> _Exercice proposé_
Recopiez mot pour mot le passage de l'extrait sur la plainte contre Valve qui va de « Wolfire Games, le » à « illégalement la concurrence. », ces deux passages compris.

===== Extrait =====

Wolfire Games, le studio indépendant créateur de la première vitrine numérique Humble Indie Bundle, a engagé une poursuite judiciaire contre Valve pour violation des règles antitrust. La plainte du studio, à l'origine de jeux tels que Overgrowth, affirme que Valve utilise son monopole sur le marché des jeux sur PC pour obliger les développeurs à payer des commissions onéreuses pour diffuser des jeux sur Steam, tout en supprimant illégalement la concurrence.
« Valve abuse de son pouvoir de marché pour s'assurer que les éditeurs de jeux n'ont pas d'autre choix que de vendre la plupart de leurs jeux sur Steam Store, où ils sont soumis au péage de 30 % de Valve », affirme Wolfire Games dans une plainte déposée fin avril.
Wolfire affirme que Valve contrôle désormais « environ 75 % » de l'ensemble du marché des jeux sur PC, récoltant un revenu annuel estimé à 6 milliards de dollars grâce à cette seule commission de 30 %, soit plus de 15 millions de dollars par an et par employé de Valve, en supposant que la société compte toujours environ 360 employés, comme elle l'a confirmé il y a cinq ans.
La plainte, déposée devant un tribunal fédéral de l'État de Washington, est centrée sur ce qu'elle considère comme une liaison illégale entre la plateforme de jeux Steam (qui permet de gérer la bibliothèque de jeux, les réseaux sociaux, le suivi des succès, les mods Steam Workshop, etc.) et la boutique de jeux Steam (qui traite les paiements en ligne et livre une copie du jeu). Après des années de croissance, la grande majorité des joueurs sur PC sont enfermés dans la plateforme Steam en raison des « immenses effets de réseau » et des coûts élevés de passage à une nouvelle plateforme PC, affirme la plainte.
Cela fait de la plateforme « un élément indispensable pour les éditeurs de jeux », qui doivent avoir accès aux joueurs de Steam pour prospérer. Mais les jeux qui utilisent la plateforme Steam doivent également être vendus sur Steam Store, où Valve prélève 30 % de toutes les ventes. En transformant le monopole qu'il détient sur la plateforme en un « rôle de gardien » de la boutique, Valve « exerce un pouvoir extrême sur les éditeurs de jeux pour PC », ce qui entraîne une « augmentation légère, mais significative et non transitoire des prix » pour les développeurs par rapport à un marché véritablement concurrentiel affirme la plainte.

===== Données fournies =====

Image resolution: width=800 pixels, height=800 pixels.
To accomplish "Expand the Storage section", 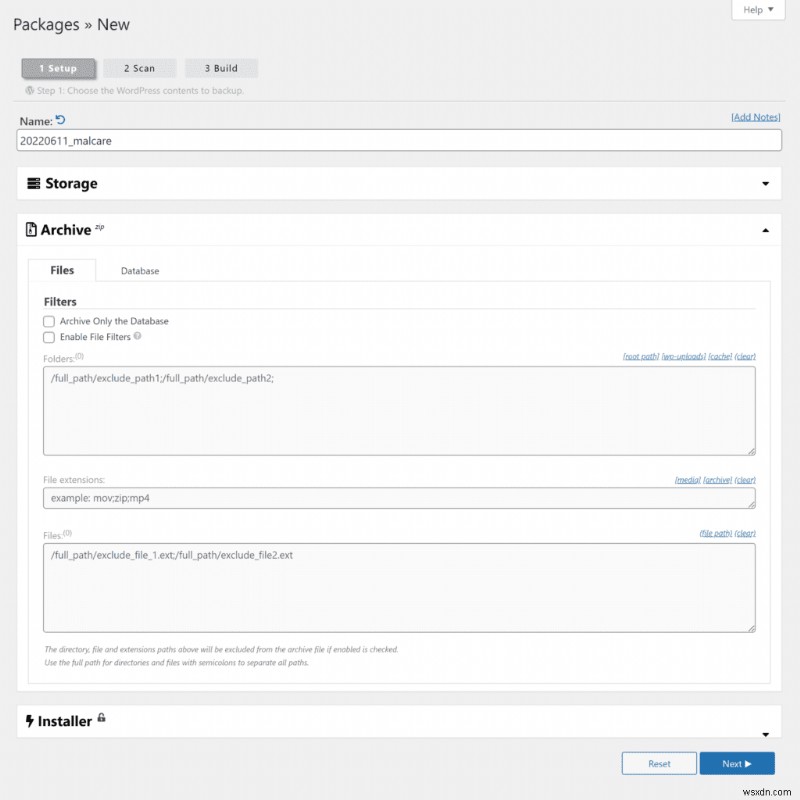I will point(766,183).
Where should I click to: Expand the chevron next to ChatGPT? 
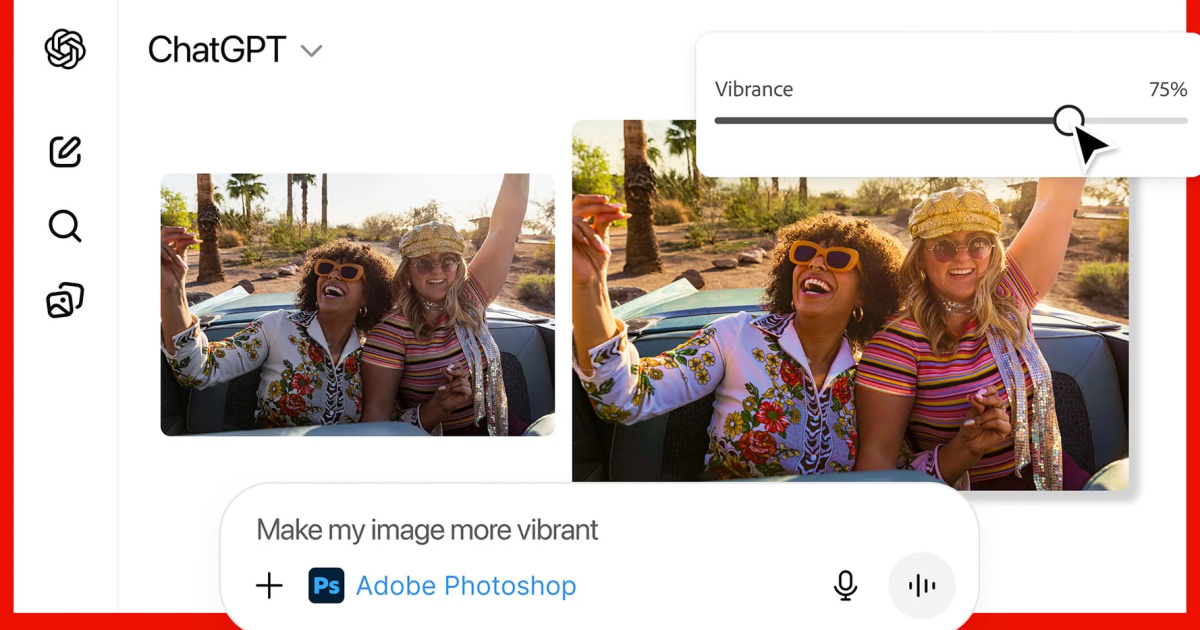coord(312,51)
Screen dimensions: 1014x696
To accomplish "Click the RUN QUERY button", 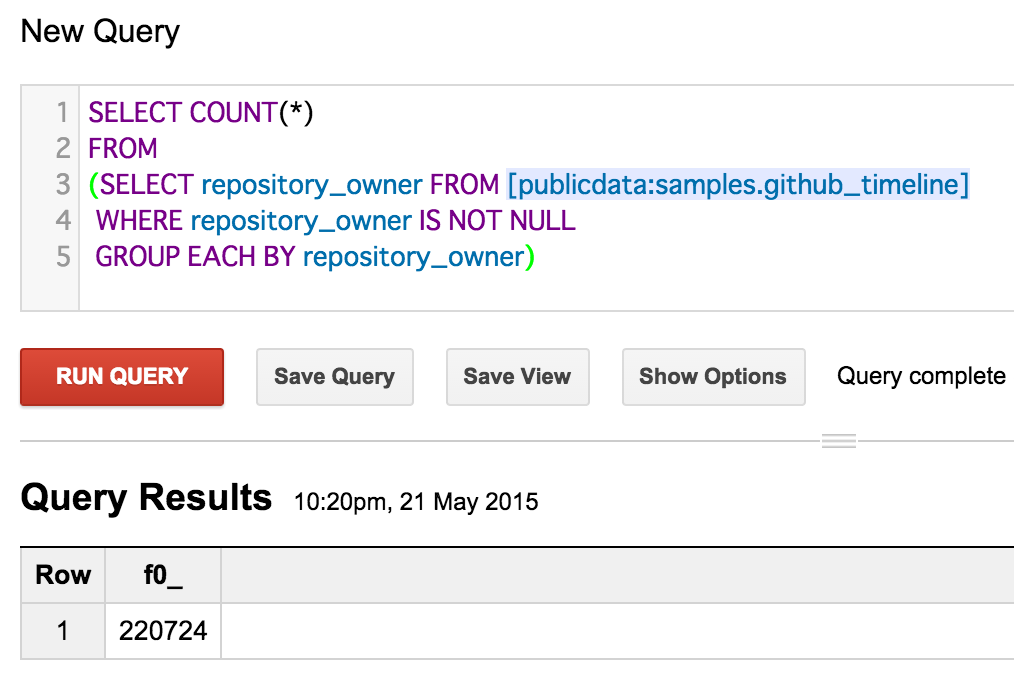I will coord(121,377).
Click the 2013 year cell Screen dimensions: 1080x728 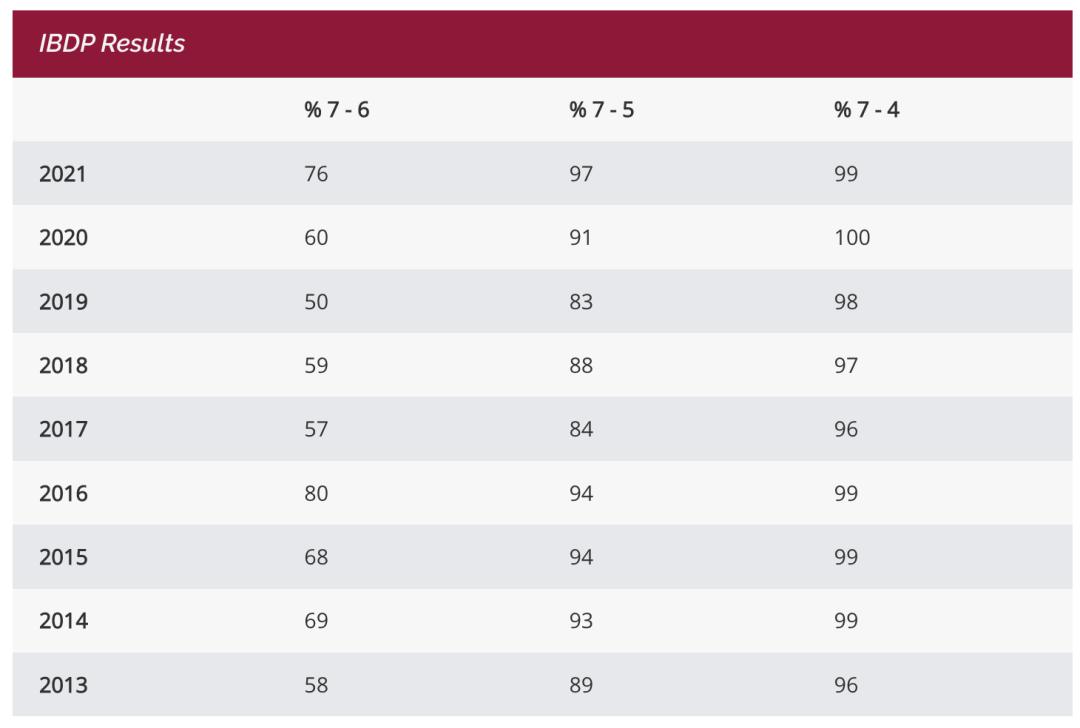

=====

> _Réponse au problème_
Wolfire Games, le studio indépendant créateur de la première vitrine numérique Humble Indie Bundle, a engagé une poursuite judiciaire contre Valve pour violation des règles antitrust. La plainte du studio, à l'origine de jeux tels que Overgrowth, affirme que Valve utilise son monopole sur le marché des jeux sur PC pour obliger les développeurs à payer des commissions onéreuses pour diffuser des jeux sur Steam, tout en supprimant illégalement la concurrence.